少年は車に寄りかかっているファー付きコートを着た青年に呼びかけた。

「任務完了しました」

その手には華奢な少年の倍は体重がありそうな男が抱えられていた。
男は既に絶命しているらしく、ピクリとも動かない。
少年自身の服にもいたるところに血が付着している。

臨也と呼ばれた青年はそんな少年の異様な風体を見てもさして驚いた様子も見せずに言う。

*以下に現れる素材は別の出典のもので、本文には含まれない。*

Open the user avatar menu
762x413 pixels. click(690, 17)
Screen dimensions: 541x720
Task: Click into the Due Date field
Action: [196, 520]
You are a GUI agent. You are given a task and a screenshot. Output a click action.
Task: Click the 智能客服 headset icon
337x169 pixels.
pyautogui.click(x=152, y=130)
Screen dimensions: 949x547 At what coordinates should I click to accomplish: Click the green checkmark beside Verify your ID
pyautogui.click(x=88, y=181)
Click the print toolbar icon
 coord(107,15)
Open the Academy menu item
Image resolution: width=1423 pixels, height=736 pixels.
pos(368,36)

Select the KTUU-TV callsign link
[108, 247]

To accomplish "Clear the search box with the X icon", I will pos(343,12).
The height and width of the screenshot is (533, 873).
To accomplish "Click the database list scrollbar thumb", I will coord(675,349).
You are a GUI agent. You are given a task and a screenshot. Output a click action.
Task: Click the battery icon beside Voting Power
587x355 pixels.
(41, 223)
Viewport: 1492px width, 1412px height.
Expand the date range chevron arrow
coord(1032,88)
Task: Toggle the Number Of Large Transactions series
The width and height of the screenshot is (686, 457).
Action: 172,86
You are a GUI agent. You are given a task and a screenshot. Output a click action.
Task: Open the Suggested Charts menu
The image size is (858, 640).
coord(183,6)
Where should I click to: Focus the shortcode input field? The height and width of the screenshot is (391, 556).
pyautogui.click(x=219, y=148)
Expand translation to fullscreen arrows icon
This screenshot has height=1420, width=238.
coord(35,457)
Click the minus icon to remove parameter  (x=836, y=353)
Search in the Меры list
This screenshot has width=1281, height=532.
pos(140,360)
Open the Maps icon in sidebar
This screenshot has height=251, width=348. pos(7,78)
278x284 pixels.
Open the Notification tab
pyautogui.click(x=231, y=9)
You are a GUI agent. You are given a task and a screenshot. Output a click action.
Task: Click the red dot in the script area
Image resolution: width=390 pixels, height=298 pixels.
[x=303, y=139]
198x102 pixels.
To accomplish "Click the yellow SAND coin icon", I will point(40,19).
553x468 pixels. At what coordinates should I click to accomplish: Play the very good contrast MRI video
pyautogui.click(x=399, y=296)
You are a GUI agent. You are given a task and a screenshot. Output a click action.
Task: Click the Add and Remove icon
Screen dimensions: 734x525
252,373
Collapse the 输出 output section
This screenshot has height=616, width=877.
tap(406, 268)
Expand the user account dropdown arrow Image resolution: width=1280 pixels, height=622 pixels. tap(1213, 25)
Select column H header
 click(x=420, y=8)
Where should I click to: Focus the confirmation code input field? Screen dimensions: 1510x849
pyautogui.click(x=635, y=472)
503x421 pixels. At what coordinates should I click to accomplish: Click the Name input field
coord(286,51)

「そう、じゃ、ソレはそこら辺にでも置いといて。すぐに回収班が来るらしいから」
「はい」

壁にもたれかけさせるように少年は男の死体を降ろした。
臨也は血で真っ赤に染まっている少年の手をポケットから取り出したハンカチで包み込むようにふいてやった。

「怪我は?」
「全部相手の血です。僕の体に損傷はありません」
「そっか。じゃ、とっとと引き上げようか帝人くん」
「はい。臨也さん」

臨也が微笑みながら言うと、帝人もわずかに笑った。



臨也はハンドルを握りながら助手席に座る帝人に「ねえ、さっきのだけど」と軽い口調で話しかける。

「何ですか?」
「何ですかじゃないでしょ。明らかにオーバーキルっぽかったけど、
 あんまり無駄な動きをしない君らしくないね」
「・・・・・だって、」

帝人は不快そうに唇を尖らせた。

「あの人、臨也さんに銃向けたんです。許せません。」

赤信号で車が止まる。
臨也は片手でくしゃりと帝人の髪を撫でた。
帝人は嬉しそうに目を閉じた。


帝人は、社会福祉公社によって創られた義体だ。
脳を除く体の8割は強力な人工物に置き換えられており、身体能力は通常の人間のそれをはるかに上回る。


社会福祉公社は障害者支援を目的として名称の通り社会福祉の事業を行っている。しかし・・それの表向きの事業とは別に、反政府勢力への諜報や暗殺など非合法活動を行う裏面を持っている。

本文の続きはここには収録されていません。